Une provocation aussi publique fit grand bruit par la ville. Si c'eût été du temps du roi Ferdinand, ce bruit eût été un bonheur, car il serait indubitablement parvenu aux oreilles de la police, qui eût pris ses mesures pour que le duel n'eût pas lieu; mais le régime avait fort changé: la république parthénopéenne était décrétée de Gaëte à Reggio, et elle eût regardé comme une atteinte portée à la liberté individuelle d'empêcher les citoyens qui vivaient sous sa maternelle protection de faire ce que bon leur semblait. La police laissa donc les choses suivre naturellement leur cours.
Or, il était dans le cours de ces choses que notre héros apprit que son frère devait se battre le lendemain, tout en continuant d'ignorer la cause pour laquelle il se battait. Il descendit aussitôt chez son aîné pour s'informer de ce qu'il y avait de vrai dans la nouvelle qui venait de parvenir jusqu'à lui; le prince Hercule lui avoua alors qu'il devait se battre en effet le lendemain, mais il ajouta qu'attendu que le duel avait lieu à propos d'une femme, il ne pouvait mettre personne dans le secret de cette future rencontre, pas même lui qui était son frère.

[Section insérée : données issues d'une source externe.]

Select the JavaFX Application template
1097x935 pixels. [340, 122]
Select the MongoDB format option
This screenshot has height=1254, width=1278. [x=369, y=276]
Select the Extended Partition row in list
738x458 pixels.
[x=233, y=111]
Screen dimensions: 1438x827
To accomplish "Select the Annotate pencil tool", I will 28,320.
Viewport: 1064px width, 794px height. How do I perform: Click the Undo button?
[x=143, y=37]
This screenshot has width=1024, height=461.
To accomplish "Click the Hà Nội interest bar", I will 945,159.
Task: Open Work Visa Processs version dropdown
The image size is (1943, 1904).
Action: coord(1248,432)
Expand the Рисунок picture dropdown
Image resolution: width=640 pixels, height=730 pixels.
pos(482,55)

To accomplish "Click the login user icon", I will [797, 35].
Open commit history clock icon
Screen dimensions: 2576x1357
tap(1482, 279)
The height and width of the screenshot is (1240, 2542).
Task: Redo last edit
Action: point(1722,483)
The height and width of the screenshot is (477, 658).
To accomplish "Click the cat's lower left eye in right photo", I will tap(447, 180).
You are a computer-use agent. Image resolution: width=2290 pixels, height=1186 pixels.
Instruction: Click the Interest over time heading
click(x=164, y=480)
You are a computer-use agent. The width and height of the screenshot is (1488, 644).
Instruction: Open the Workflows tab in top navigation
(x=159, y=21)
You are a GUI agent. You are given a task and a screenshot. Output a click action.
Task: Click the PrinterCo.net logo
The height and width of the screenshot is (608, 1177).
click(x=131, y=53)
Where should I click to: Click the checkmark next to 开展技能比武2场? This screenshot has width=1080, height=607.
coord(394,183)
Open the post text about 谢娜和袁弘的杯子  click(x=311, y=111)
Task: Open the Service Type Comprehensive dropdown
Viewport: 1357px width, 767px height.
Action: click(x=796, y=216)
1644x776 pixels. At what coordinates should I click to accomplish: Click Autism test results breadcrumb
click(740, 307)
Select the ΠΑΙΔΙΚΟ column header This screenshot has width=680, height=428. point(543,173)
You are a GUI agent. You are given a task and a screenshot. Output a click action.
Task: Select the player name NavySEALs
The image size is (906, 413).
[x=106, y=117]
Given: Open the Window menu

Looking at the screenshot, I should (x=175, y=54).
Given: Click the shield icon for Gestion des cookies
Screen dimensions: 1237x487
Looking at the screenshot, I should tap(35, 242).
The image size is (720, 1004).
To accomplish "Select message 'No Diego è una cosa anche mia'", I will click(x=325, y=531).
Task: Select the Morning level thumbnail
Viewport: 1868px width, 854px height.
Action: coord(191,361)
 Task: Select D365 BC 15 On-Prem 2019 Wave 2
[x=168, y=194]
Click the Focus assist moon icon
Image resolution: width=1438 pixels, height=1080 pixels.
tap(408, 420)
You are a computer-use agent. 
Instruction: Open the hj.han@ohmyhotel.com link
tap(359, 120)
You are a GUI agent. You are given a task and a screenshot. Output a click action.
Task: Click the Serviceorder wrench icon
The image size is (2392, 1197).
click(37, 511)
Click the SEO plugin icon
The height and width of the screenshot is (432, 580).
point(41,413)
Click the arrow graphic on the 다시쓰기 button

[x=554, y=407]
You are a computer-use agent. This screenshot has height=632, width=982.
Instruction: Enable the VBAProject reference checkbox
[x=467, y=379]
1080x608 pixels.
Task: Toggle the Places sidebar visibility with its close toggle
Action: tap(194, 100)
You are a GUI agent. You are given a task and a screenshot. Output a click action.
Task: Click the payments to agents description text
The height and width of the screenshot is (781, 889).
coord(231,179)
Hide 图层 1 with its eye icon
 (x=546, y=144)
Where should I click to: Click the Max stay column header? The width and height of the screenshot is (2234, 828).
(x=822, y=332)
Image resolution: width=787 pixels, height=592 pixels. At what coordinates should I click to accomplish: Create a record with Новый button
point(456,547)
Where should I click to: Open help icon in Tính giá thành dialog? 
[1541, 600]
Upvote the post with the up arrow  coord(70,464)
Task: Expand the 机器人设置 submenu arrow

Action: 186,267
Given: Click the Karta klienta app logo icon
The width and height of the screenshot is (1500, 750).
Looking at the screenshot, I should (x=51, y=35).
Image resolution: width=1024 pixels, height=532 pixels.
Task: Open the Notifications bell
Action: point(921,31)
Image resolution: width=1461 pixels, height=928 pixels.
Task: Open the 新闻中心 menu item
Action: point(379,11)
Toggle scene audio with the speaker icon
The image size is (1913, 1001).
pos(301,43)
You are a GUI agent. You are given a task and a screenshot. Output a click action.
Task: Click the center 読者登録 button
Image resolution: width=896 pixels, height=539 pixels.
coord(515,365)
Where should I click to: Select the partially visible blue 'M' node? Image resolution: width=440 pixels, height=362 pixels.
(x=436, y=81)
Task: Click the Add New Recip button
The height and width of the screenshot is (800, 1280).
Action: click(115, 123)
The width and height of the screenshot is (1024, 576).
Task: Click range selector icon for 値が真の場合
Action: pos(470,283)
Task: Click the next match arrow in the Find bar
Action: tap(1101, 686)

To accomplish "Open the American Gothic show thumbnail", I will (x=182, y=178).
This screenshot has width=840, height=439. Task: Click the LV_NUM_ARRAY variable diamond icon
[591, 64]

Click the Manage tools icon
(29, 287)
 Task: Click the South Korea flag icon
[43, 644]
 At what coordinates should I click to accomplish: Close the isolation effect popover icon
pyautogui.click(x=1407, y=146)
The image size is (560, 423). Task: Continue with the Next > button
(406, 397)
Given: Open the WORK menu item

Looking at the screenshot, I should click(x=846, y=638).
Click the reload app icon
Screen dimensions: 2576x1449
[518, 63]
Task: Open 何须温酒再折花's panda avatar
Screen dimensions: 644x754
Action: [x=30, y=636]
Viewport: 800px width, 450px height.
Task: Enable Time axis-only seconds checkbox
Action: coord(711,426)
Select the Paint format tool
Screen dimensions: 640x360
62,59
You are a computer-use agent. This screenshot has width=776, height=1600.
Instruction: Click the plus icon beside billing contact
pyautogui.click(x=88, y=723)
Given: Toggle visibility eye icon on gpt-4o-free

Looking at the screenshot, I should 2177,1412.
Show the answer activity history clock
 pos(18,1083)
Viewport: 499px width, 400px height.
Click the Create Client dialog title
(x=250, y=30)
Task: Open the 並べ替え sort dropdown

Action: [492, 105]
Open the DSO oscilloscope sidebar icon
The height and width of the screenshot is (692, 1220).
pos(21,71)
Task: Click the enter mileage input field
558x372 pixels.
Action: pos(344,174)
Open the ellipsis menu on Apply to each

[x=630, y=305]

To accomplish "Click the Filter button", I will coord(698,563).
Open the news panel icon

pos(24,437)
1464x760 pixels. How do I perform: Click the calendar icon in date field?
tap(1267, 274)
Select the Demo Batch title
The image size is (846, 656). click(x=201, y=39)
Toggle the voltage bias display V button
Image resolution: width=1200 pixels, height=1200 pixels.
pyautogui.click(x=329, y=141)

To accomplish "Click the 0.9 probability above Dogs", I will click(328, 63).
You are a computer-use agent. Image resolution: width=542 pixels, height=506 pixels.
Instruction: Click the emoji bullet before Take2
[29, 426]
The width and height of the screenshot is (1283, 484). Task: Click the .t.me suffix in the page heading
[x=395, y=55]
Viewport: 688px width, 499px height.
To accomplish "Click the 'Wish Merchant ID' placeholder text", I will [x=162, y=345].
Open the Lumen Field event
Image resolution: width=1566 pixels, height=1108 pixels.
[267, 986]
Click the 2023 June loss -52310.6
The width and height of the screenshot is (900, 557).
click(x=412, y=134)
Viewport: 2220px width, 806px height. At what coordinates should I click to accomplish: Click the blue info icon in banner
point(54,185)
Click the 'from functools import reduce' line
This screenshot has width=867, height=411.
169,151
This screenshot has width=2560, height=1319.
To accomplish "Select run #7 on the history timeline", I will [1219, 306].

Le jeune prince comprit parfaitement cet excès de délicatesse, mais il exigea de son frère qu'il lui permît d'être son témoin. Celui-ci refusa d'abord, mais le principino insista tellement que le prince Hercule consentit enfin à ce qu'il lui demandait, à cette condition cependant qu'il ne ferait aucune question sur la cause de la querelle, ni ne consentirait à aucun arrangement.
Quant au choix des armes; le prince Hercule le laissait entièrement à la disposition de son adversaire, le pistolet lui étant aussi familier que l'épée, et vice versa.
Deux heures après ce colloque, les témoins avaient arrêté, sans autre explication, que les deux adversaires se rencontreraient le lendemain, à six heures du matin, au lac d'Agnano, et que l'arme à laquelle ils se battraient était l'épée.
Là-dessus le prince Hercule s'endormit avec une telle tranquillité, qu'il fallut que le lendemain, à cinq heures, son frère le réveillât.
Tous deux partirent dans leur calèche, emmenant avec eux leur médecin, qui devait porter indifféremment secours à celui des deux adversaires qui serait blessé.
A l'entrée de la grotte de Pouzzoles, ils rejoignirent ceux à qui ils avaient affaire et qui venaient à cheval. Les quatre jeunes gens se saluèrent, puis on s'enfonça sous la grotte. Dix minutes après on était sur les rives du lac d'Agnano.
Les adversaires et les témoins mirent pied à terre: chacun avait apporté des épées. On tira au sort afin de savoir desquelles on devait se servir. Le sort décida qu'on se servirait de celles du prince Hercule.
Les deux jeunes gens mirent le fer à la main. La disproportion était inouïe. A peine si l'adversaire du prince Hercule avait touché un fleuret trois fois dans sa vie; tandis que le prince Hercule, qui avait fait de l'escrime son délassement favori, maniait son épée avec une grâce et une précision qui ne permettaient pas de douter un seul instant que toutes les chances ne fussent en sa faveur.